Sprouted seeds are a powerhouse of nutrients – naturally vitamin and mineral rich, high in phto-chemicals, colon-healthy fibre, detoxifying chlorophyll, moisture, enzymes and amino acids that your body needs to build complete proteins.
Eating sprouted seeds on a regular basis has been used by many civilisations for centuries as a means of improving digestion, combating tiredness and stress and promoting health.
What is sprouting?
Sprouting is another name for germinating – essentially the sprouting process results in a partially grown or young plants. The seeds are the most nutrient dense part of a plant and therefore a sprouted seed is an entire plant packed into a suitcase!
Seeds themselves are well protected as they are covered in enzyme inhibitors to prevent early germination until the growing conditions are right. These enzyme inhibitors are water-soluble and once they are washed away the germination process can begin and the seeds burst into life.
Therefore when a seed, bean, pulse, nut or grain is soaked in water for a period of time, the plant’s enzyme inhibitors are removed enabling the plant to grow at a rapid rate. As the growth continues the vitamin content increases dramatically, to the stage where the sprouted seed can contain hundreds or thousands times more vitamins than it did previously, and the protein, carbohydrates and fats begin to break down into a pre-digested form making for easier and better digestion and overall assimilation.
What can be sprouted?
Nuts, seeds, grains, pulses and beans can all be sprouted. Sprouting is very easy, but some are easier to sprout than others. The easiest ones tend to be mung, lentil, fenugreek, chickpea (garbanzo) and quinoa and mastering the sprouting of these will help you get more confident about sprouting other seeds and beans that take longer to grow or are slightly more tricky to sprout. For example, broccoli is a tiny seed which is very delicate and therefore harder to grow.
How do I sprout – a guide?
Equipment: Although you don’t really need any fancy equipment, there are some pieces of equipment that will help. These include jars, hessian bags and trays and even automatic sprouting machines. If you are using a jam jar you will need a mesh lid of some kind – such as a piece of netting or you can use a jar with a mesh lid already integral to it.
You will also need some seeds or beans for sprouting. Ideally these should be organic. Some of the most popular sprouting seeds and beans include: alfalfa, clover, radish, garlic, wheatgrass, sunflower, sweet pea shoots, mung bean, broccoli, buckwheat, fenugreek and cabbage.
Soaking: whether beans or seeds are being sprouted, for best results, they need to be soaked first in cold, fresh water. The amount of soaking time varies. Typically, for beans, soak overnight, for a minimum of 12 hours; for seeds, soak for about four hours.
The seeds will massively expand as they hydrate, so leave plenty of room for air to circulate in the jar or tray.
Washing: After the soaking period, fill the jar with water and pour off any excess water rinsing the seeds or beans thoroughly. The contents should be thoroughly rinsed and then the water drained out again until the water is running completely clean. Leave the jar up-ended for the next 24 hours, so that the rest of the water can drain away and fresh air can take its place, making sure that any remaining water has been removed by shaking it out. Do not allow the sprouts to sit in water as the seeds are delicate and they will go mouldy very easily and rot. It is the washing process which is important not watering.
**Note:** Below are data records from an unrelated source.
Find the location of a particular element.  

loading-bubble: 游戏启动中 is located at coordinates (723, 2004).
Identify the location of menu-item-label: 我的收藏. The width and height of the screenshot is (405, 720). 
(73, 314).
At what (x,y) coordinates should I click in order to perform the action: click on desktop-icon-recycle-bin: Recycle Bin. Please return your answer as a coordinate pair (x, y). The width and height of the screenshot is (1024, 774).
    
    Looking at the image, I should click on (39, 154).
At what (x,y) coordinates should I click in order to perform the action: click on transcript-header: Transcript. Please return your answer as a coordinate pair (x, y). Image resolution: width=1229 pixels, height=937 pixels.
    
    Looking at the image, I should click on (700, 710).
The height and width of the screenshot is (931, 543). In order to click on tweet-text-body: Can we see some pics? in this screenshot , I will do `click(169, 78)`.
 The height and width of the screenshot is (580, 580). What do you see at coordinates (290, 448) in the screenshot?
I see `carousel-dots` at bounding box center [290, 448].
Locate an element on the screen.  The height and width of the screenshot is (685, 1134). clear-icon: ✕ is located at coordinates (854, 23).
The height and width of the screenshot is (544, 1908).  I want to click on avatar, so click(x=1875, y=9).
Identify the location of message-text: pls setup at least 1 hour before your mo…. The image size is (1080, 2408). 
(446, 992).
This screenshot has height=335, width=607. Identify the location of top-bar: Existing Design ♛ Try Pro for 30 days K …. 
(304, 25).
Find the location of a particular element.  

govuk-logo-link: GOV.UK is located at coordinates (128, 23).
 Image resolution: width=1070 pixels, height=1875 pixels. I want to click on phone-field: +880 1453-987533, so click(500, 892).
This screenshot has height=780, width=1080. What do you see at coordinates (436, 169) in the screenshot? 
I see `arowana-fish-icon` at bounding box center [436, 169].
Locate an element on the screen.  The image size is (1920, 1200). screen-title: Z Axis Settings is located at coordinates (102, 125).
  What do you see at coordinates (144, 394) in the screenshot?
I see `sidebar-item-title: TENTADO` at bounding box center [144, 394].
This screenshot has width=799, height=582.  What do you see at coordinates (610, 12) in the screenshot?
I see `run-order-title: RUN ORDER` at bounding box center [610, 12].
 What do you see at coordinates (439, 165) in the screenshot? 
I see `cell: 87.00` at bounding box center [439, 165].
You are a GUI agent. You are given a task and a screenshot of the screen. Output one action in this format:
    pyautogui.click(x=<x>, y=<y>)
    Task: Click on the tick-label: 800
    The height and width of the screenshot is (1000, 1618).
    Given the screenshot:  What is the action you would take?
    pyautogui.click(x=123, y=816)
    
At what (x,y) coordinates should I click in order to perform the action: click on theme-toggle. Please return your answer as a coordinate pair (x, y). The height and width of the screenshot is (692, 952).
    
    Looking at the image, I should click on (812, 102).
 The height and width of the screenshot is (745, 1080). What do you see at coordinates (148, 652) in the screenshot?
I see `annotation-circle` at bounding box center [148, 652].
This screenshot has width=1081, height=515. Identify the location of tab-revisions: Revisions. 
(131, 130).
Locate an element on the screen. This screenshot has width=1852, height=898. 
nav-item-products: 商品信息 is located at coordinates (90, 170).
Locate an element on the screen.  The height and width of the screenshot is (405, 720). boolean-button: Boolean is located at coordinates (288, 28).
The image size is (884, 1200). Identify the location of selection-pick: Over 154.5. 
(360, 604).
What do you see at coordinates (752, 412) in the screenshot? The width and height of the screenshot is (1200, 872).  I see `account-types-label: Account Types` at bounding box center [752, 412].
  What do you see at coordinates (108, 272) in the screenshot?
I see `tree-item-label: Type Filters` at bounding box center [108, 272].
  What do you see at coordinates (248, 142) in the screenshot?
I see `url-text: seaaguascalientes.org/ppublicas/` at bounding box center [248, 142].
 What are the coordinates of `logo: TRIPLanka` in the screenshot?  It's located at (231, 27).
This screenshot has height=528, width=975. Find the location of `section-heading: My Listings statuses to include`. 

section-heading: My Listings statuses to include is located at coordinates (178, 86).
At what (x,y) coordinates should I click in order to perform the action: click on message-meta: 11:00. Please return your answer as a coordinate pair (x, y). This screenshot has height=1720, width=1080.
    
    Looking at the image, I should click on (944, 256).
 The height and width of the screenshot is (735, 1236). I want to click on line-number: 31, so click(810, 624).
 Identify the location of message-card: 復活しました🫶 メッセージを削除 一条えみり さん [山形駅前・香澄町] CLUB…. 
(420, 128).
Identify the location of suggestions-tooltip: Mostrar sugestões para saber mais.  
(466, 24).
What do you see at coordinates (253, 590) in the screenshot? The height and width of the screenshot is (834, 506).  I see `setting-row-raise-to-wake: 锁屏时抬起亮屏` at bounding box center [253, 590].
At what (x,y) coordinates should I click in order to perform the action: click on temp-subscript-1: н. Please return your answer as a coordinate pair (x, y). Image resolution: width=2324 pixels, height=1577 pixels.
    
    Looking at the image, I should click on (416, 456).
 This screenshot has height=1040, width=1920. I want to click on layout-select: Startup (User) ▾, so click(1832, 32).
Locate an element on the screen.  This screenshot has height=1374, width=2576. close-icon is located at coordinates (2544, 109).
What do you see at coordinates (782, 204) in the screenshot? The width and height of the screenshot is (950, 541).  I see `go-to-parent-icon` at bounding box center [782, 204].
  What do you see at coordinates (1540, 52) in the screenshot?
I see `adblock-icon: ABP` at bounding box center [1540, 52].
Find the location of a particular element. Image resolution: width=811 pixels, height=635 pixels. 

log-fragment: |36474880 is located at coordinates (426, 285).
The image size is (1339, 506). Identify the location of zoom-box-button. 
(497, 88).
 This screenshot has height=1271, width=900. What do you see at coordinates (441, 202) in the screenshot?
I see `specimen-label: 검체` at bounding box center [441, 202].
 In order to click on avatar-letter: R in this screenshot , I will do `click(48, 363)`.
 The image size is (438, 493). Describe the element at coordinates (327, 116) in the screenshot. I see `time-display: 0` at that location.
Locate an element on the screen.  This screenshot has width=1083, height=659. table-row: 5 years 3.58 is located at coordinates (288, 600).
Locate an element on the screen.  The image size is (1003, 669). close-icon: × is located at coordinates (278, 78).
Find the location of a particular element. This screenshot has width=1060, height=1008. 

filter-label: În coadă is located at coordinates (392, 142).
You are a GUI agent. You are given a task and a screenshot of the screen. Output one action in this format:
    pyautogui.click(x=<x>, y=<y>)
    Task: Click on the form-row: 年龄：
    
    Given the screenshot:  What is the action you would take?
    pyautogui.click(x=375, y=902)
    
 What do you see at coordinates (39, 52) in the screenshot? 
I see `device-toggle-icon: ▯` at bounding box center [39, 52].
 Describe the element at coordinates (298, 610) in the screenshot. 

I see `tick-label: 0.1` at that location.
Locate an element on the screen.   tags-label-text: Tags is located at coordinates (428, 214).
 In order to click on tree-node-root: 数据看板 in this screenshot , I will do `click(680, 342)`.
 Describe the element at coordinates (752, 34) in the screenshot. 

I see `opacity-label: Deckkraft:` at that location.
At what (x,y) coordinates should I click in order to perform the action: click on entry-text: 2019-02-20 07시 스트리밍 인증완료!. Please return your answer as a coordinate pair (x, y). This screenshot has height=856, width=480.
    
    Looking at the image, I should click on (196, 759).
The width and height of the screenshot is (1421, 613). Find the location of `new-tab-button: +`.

The more thorough the rinsing the better the condition of the sprouts. It prevents them drying out and will wash away the accumulation of their by-products as well as any moulds that may inhibit at this stage.
Keep them at room temperature and out of direct sunlight to ensure they don’t dry out. If it is a warm time of year, rinse the sprouts twice daily as they will become more easily dehydrated; if it is colder, once will usually be enough. The combination of moisture, ambient warmth and fresh air creates perfect growing conditions.
This washing process should be repeated once a day until the sprouts are ready to eat.
Harvesting: Once the seeds and beans have germinated they are ready to eat. Seeds are best eaten when the first set of leaves have developed. Nutritional value will be lost if they are left to grow to a second set of leaves. Beans are ready when the first shout appears, but do not let the “tail” grow longer that ½ “/1.27 cms. The likely germinating time will vary according to light, temperature and frequency of washing. Below are typical growing times.
Typical Growing Periods
- Quinoa 2-3 days
- Fenugreek 2-3 days
- Lentils 2-3 days
- Mung Bean 2- 3 days
- Radish (red) 5-6 days
- Cabbage 5-6 days
- Broccoli 5-6 days
- Alfalfa 5-8 days
- Clover 7 days
- Sunflower 9 days
Storage: Once the sprouts are ready for eating, remove them from the jar. They can be stored in the fridge for about 5 days. Rinse them before eating as you would do when preparing any fresh vegetable. Make sure air can still circulate when they are being stored.